***** Passage *****
“But James, you never told me. You mean your real biography? Isn’t that just what I always said that they should do? I mean those books of Ian’s were ridiculous. I never will be able to forgive him for the way he described me in that dreadful book of his.”
– Honeychild Rider
(This review contains minor spoilers)
Ian Fleming, Kingsley Amis, John Gardner, Raymond Benson…John Pearson? Most Bond fans are familiar with the James Bond novels by Fleming, Amis, Gardner, and Benson, but few are familiar with the one-shot continuation novel, James Bond: The Authorized Biography of 007, written by Ian Fleming biographer John Pearson in 1973.
An “authorized biography” you ask? Authorized by whom? James Bond?
***** Available records *****
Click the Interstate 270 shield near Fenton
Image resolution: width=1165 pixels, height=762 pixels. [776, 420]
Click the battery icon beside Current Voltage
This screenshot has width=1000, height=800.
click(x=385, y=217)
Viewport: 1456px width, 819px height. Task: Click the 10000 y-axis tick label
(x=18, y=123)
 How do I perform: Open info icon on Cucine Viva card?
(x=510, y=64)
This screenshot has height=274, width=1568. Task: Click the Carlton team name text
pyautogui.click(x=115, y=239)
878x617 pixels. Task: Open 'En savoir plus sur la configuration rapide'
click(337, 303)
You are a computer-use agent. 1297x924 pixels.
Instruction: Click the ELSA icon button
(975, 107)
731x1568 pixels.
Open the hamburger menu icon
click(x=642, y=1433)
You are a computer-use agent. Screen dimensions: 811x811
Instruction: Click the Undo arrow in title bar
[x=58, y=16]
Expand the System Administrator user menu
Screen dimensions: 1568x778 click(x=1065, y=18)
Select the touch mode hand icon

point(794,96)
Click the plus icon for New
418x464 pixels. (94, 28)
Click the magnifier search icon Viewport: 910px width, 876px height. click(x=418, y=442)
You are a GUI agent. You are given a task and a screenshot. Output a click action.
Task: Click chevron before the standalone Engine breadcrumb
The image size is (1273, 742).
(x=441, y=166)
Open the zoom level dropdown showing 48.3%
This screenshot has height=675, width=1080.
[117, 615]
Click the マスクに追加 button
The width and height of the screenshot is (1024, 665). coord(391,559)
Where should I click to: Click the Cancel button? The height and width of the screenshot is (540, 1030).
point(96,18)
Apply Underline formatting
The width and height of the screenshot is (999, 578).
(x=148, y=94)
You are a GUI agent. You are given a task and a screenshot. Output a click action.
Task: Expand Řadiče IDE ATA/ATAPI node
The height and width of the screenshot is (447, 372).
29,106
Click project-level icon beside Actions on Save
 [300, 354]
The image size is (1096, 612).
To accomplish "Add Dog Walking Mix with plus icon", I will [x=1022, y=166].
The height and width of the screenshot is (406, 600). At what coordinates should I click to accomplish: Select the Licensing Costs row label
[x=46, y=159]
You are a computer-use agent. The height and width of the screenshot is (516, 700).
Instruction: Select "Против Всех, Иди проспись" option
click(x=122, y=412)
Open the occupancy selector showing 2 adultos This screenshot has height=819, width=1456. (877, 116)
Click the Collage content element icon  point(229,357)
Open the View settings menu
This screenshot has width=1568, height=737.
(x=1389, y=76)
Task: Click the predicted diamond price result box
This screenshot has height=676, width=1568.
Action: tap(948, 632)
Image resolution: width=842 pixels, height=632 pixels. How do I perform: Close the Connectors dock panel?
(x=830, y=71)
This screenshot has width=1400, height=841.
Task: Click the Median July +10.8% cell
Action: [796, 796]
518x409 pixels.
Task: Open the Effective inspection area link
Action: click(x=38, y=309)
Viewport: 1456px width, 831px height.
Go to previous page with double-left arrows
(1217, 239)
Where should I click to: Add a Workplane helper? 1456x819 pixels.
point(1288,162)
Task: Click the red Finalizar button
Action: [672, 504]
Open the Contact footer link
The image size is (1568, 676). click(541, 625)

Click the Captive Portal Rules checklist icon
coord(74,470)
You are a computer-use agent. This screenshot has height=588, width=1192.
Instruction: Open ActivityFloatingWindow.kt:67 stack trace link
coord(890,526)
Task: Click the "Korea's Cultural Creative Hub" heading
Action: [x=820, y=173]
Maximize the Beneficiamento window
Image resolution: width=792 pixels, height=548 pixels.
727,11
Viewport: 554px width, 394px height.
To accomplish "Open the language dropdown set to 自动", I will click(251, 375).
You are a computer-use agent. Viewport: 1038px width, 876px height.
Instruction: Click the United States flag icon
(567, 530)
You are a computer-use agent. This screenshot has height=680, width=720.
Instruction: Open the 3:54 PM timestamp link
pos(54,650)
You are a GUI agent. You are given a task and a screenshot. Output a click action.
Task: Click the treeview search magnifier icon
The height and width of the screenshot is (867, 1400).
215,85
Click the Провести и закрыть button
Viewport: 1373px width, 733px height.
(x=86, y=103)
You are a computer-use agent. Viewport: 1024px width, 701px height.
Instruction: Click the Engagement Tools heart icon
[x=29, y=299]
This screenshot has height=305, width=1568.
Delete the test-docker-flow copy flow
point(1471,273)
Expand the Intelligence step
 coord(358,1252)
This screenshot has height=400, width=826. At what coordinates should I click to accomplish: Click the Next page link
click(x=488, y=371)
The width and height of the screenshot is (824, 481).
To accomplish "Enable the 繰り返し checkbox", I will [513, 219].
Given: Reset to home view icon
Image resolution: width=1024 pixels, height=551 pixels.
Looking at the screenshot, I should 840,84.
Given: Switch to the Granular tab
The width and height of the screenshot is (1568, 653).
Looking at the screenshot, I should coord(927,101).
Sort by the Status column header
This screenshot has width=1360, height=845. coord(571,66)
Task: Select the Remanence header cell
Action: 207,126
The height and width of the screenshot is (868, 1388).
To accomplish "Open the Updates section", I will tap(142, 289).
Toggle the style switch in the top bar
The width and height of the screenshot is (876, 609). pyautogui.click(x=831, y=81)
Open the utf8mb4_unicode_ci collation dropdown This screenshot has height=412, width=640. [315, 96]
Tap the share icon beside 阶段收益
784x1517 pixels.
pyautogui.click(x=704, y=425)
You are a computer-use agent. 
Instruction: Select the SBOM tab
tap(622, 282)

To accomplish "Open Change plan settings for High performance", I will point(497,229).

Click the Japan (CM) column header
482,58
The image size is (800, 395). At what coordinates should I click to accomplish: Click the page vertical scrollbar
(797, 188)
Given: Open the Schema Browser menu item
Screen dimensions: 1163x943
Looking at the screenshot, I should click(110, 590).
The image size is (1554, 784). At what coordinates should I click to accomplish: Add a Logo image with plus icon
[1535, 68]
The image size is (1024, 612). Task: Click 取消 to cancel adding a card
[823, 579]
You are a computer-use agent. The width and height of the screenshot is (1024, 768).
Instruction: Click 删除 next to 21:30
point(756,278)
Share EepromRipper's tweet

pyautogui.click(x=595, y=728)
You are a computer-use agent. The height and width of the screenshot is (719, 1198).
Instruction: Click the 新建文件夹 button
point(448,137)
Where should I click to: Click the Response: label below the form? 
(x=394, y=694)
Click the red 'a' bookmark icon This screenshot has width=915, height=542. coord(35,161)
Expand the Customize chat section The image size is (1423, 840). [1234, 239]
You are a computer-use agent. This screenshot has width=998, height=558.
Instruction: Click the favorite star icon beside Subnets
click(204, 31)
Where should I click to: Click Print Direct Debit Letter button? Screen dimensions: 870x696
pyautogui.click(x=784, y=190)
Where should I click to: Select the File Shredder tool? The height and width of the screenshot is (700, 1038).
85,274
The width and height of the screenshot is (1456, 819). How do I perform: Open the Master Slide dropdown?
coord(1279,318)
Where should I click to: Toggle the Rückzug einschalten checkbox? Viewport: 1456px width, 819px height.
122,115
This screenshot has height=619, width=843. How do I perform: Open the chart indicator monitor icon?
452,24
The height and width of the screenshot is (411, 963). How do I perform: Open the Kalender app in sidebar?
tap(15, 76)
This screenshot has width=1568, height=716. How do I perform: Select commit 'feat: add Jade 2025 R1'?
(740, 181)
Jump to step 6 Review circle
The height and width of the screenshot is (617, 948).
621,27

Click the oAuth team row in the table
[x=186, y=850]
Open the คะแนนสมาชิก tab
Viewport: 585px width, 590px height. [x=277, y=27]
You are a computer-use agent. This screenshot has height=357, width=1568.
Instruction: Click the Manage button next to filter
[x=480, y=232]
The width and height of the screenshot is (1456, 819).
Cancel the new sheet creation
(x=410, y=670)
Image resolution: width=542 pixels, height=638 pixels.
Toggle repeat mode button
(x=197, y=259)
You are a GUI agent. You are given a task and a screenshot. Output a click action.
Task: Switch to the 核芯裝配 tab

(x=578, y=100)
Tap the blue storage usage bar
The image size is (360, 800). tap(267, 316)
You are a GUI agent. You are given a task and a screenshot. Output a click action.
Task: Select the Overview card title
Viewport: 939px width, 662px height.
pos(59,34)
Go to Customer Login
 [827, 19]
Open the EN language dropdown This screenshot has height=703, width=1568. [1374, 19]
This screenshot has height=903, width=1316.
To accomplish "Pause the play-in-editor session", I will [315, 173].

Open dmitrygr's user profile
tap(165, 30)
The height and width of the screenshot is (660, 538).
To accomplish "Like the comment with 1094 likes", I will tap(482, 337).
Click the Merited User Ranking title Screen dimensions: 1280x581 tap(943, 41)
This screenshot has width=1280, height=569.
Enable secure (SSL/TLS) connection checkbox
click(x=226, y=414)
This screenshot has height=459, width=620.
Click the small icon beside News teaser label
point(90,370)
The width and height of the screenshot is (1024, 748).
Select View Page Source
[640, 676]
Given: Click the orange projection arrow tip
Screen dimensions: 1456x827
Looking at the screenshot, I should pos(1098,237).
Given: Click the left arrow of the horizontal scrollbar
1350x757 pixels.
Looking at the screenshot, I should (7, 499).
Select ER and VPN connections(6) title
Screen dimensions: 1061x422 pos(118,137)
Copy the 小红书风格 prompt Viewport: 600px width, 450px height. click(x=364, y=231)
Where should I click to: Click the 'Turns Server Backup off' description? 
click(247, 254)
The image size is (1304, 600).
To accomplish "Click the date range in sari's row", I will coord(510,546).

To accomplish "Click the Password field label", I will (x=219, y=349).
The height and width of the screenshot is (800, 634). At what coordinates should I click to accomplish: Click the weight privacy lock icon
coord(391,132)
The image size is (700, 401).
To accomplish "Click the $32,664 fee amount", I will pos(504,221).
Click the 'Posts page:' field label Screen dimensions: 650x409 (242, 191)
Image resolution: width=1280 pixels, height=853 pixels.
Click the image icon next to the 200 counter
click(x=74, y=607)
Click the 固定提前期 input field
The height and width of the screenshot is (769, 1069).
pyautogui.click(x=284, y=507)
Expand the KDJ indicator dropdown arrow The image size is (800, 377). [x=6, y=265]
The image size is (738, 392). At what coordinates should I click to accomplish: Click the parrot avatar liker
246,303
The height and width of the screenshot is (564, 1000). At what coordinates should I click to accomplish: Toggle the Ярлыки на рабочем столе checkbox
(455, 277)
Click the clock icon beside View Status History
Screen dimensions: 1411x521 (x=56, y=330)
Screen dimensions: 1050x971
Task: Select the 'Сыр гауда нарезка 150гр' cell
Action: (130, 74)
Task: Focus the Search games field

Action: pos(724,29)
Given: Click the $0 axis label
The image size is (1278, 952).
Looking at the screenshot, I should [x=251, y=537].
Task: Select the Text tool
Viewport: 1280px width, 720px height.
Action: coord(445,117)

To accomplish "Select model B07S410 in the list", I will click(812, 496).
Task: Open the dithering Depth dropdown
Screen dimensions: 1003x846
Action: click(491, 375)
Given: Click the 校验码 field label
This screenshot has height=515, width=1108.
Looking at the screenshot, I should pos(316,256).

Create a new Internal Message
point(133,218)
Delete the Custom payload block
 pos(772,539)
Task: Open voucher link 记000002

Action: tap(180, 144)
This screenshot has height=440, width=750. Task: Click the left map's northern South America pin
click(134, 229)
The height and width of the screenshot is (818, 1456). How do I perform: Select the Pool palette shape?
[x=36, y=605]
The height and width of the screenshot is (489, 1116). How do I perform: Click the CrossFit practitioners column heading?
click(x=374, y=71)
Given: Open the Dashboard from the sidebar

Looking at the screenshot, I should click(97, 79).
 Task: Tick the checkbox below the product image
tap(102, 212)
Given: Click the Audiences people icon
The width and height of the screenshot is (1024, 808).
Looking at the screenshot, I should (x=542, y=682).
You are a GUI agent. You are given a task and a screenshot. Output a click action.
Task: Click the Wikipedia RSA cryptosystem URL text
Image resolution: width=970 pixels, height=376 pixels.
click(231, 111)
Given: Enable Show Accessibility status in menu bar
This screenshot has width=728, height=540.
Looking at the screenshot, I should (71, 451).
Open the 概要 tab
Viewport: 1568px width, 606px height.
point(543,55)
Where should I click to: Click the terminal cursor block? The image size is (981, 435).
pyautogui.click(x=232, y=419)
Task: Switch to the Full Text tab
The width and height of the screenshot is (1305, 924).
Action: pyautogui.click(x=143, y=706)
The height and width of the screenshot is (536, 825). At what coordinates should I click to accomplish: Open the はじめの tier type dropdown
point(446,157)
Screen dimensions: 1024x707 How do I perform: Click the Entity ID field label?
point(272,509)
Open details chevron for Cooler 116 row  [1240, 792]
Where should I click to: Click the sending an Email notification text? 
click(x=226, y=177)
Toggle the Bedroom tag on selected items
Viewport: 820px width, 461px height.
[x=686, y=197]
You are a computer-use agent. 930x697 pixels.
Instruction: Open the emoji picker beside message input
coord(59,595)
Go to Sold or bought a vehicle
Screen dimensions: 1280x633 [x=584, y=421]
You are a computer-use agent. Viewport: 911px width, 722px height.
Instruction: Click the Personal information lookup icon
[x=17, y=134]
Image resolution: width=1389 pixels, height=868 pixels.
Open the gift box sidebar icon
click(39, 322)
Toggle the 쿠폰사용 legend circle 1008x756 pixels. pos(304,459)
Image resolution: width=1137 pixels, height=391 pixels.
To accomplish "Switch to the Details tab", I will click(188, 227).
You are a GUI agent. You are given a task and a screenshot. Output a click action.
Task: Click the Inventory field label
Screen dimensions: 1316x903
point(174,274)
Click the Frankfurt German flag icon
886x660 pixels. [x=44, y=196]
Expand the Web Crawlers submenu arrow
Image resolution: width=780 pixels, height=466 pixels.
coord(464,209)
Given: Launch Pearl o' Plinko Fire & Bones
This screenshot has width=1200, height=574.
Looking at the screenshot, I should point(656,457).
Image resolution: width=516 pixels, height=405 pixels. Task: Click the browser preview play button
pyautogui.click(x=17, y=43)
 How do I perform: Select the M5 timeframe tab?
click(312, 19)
*****
- _Written request 1_:
Copy out the listing word for word, from its first line through the line holding "click(x=642, y=1433)", inclusive.
- _Written request 2_:
Pick up the review of the James Bond biography novel where it stops and write the next part.
The review and the listing have nothing to do with each other.

- _Task output 1_:
Click the Interstate 270 shield near Fenton
Image resolution: width=1165 pixels, height=762 pixels. [776, 420]
Click the battery icon beside Current Voltage
This screenshot has width=1000, height=800.
click(x=385, y=217)
Viewport: 1456px width, 819px height. Task: Click the 10000 y-axis tick label
(x=18, y=123)
 How do I perform: Open info icon on Cucine Viva card?
(x=510, y=64)
This screenshot has height=274, width=1568. Task: Click the Carlton team name text
pyautogui.click(x=115, y=239)
878x617 pixels. Task: Open 'En savoir plus sur la configuration rapide'
click(337, 303)
You are a computer-use agent. 1297x924 pixels.
Instruction: Click the ELSA icon button
(975, 107)
731x1568 pixels.
Open the hamburger menu icon
click(x=642, y=1433)

- _Task output 2_:
Maybe it was the success of such 1970s “nonfiction fiction” bestsellers like The Seven Per Cent Solution (which professed to reveal the “truth” about Sherlock Holmes’ cocaine addiction) and Clifford Irving’s bogus Howard Hughes biography (there are some amusing similarities) that inspired Glidrose to approach a continuation novel in this most unusual way. Or if you’d rather believe the premise of the book, it is the true story of the real James Bond, secret agent and colleague of Ian Fleming, who gave a one-time interview to John Pearson while on leave in Bermuda in 1973. Pearson’s straight-faced presentation of how he came to meet the real 007 is the first highlight of many in this excellent and very worthy James Bond novel. I mean biography. I mean…well, just read on.
According to Pearson, after he finished his biography of Fleming, he received a strange letter from an elderly woman — an acquaintance of Fleming’s from Switzerland — telling him that James Bond is, in fact, a real person. As evidence she includes a photograph of Fleming with an intense-looking, athletic young man who she claims is 007 himself. Unfortunately, the woman dies before Pearson can interview her. Intrigued, Pearson does some research and discovers the name of James Bond on the Eton registry and in the ranks of the Royal Navy. Could the letter be right? Confirmation of sorts then comes from a shadowy government official, who warns Pearson to stop his investigation immediately. When the author doesn’t, another branch of the British government requests an audience — the British Secret Service!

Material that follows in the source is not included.